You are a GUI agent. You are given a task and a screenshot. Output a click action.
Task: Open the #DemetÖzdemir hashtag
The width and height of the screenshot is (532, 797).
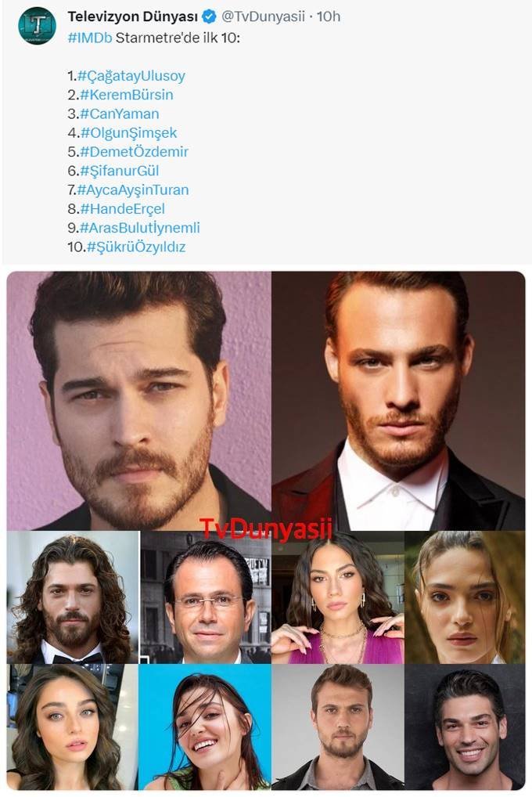[134, 152]
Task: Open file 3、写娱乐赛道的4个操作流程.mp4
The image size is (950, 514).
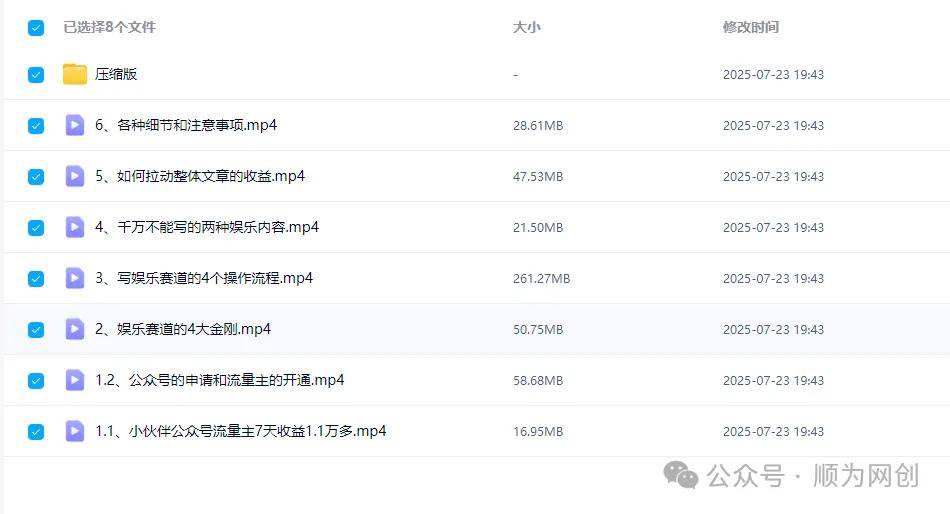Action: point(204,278)
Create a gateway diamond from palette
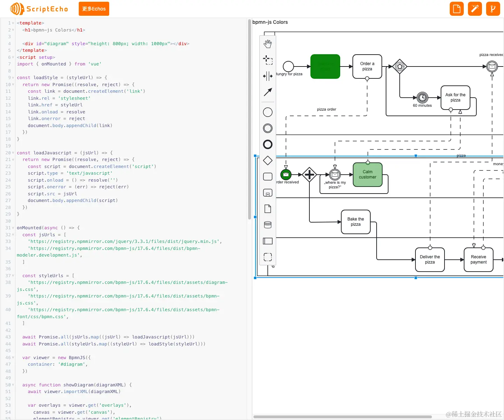The height and width of the screenshot is (420, 504). (268, 160)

━━━

=== EXERCISE OBJECTIVE ===
Please retype the records above exactly, excluding every picture.

=== FINISHED TASK ===
You are a GUI agent. You are given a task and a screenshot. Output a click action.
Task: Open the #DemetÖzdemir hashtag
The width and height of the screenshot is (532, 797).
[134, 152]
Task: Open file 3、写娱乐赛道的4个操作流程.mp4
The image size is (950, 514).
Action: point(204,278)
Create a gateway diamond from palette
The height and width of the screenshot is (420, 504). (268, 160)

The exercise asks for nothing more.